All of the pieces I've read about “Sicko,” have what I find to be a glaring omission.
Not one mentions the comments by Tony Benn, a former member of Britain's Parliament. Yet Benn's statements probably are the most profound element of the film.
He notes, as other good people often do, that “if we have the money to kill (in war), we've got the money to help people.”
But, more importantly, Benn tells Moore, that all of Europe and many other places have good health care systems while the United States lacks such a basic service because in Europe and elsewhere, “the politicians are afraid of the people” when the people get angry and demand some action. In the United States, he observes, “the people are afraid of those in power” because they fear losing their jobs, fear being cut off from health care or other services if they speak up and make demands.
“How do you control people?” Benn asks, and he answers: “Through fear and debt.”
His point is that in the United States we have a great overabundance of both.
Yeah, I know. I have written about it quite a lot. But James Fuller makes another point in his movie review that I think is worth mentioning:
[I]f the gutless Democrats went out and explained, clearly and often, how a government run single payer system actually works, and what it really costs, and what the people of Canada, France, Britain, Germany and other countries really think of their health care systems, the ignorance-rooted suspicion could be reversed in a matter of months. And I believe that is true even assuming the inevitable all-out ad and PR campaign by the insurance and pharmaceutical industries to protect their enormous profits.

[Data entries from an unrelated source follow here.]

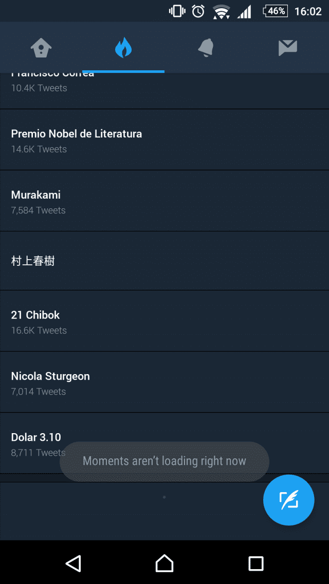Open the Nicola Sturgeon trend
Viewport: 329px width, 584px height.
(165, 382)
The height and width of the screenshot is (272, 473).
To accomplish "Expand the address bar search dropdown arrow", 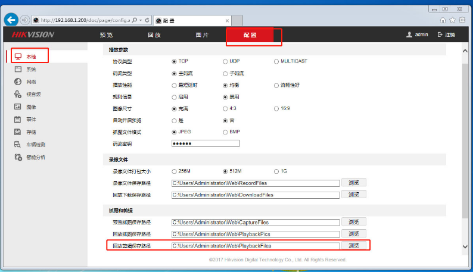I will coord(141,20).
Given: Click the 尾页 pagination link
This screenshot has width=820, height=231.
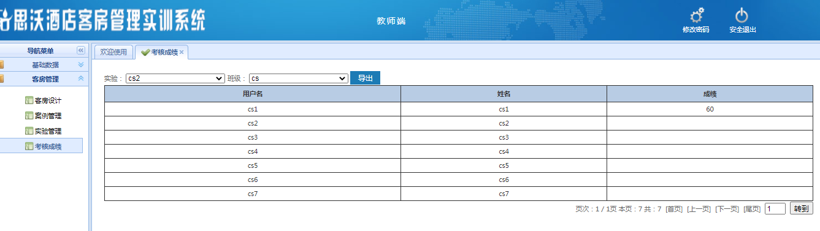Looking at the screenshot, I should pos(752,209).
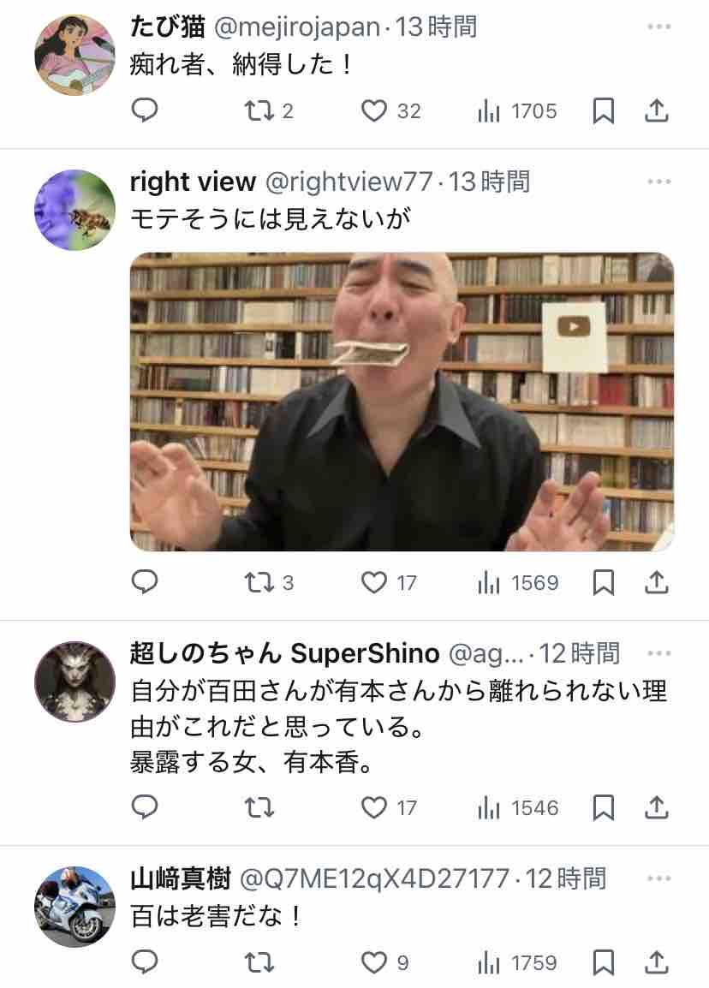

(Does it occur to anyone that the profits they suck from our system, while we struggle for and often are refused decent health care, are truly enormous if the industries are willing and able to spend hundreds of millions of dollars a year to protect those profits?)
Every American I know is fed up with our present health care mess, and more and more are deeply angry.
I would use the term "taxpayer-funded" (not "government run") single payer health care program. The government doesn't need to "run" it, it just needs to be the payment mechanism. There is no doubt that SiCKO is raising the level of conversation on the issue of national health care. I just hope that it can lead to a policy change.